Personal information
- Full name: Sylvester Murley Sturgeon
- Born: 12 August 1886 Stoke Newington, London, England
- Died: 1 May 1930 (aged 43) Chester, Cheshire, England
- Batting: Unknown
- Role: Wicket-keeper

Domestic team information
- 1922–1923: Scotland

Career statistics
| Competition | First-class |
| Matches | 2 |
| Runs scored | 1 |
| Batting average | 0.33 |
| 100s/50s | –/– |
| Top score | 1 |
| Catches/stumpings | 5/1 |
- Source: Cricinfo, 5 November 2022

= Sylvester Sturgeon =

English cricketer

Sylvester Murley Sturgeon (12 August 1886 – 1 May 1930) was an English first-class cricketer of Scottish-descent.

Sturgeon was born at Stoke Newington in August 1886. A club cricketer for Carlton, he made two appearances in first-class cricket for Scotland against Surrey at The Oval on Scotland's 1922 tour of England, and against Wales at Perth in 1923. Playing as a wicket-keeper in the Scottish side, the took five catches and made a single stumping.

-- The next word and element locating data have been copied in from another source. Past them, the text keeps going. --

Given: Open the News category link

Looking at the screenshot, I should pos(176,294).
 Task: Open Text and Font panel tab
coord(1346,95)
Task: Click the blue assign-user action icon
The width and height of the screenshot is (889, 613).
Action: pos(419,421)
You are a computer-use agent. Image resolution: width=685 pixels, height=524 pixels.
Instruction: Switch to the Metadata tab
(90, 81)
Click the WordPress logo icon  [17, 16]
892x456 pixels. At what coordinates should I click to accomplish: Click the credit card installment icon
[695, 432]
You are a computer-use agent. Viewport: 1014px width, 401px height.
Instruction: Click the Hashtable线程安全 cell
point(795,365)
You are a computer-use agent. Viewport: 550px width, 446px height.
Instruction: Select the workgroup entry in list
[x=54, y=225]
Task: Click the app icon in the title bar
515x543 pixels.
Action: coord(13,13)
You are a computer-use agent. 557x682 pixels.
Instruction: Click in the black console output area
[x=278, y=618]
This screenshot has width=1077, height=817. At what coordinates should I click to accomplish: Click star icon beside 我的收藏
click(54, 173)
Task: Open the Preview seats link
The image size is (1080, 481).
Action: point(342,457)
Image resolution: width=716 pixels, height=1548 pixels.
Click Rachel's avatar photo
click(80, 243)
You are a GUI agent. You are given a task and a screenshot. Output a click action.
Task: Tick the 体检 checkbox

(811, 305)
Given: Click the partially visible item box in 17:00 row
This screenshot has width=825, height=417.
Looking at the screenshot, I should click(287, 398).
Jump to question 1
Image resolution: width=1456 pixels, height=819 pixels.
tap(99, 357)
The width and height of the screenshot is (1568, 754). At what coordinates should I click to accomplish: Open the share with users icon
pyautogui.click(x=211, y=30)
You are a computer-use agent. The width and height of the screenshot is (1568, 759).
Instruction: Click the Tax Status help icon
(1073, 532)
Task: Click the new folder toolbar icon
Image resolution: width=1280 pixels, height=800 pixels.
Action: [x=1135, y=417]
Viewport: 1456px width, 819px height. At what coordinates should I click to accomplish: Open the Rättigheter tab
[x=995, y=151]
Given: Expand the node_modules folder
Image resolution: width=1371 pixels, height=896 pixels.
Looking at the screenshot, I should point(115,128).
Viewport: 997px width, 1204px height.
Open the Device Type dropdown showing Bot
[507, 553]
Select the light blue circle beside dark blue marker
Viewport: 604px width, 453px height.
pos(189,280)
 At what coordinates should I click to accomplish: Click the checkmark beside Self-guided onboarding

Sturgeon later became commercial traveller based in Redland, Bristol. He was summoned before Nailsworth Police Court in October 1929, having been found drunk while in charge of a motor vehicle, having reversed his car through a shop window; he was subsequently fined £3 plus £2 costs, and banned from driving for 12 months. Sturgeon died the following year, in May 1930 at the Boston Hotel in Chester.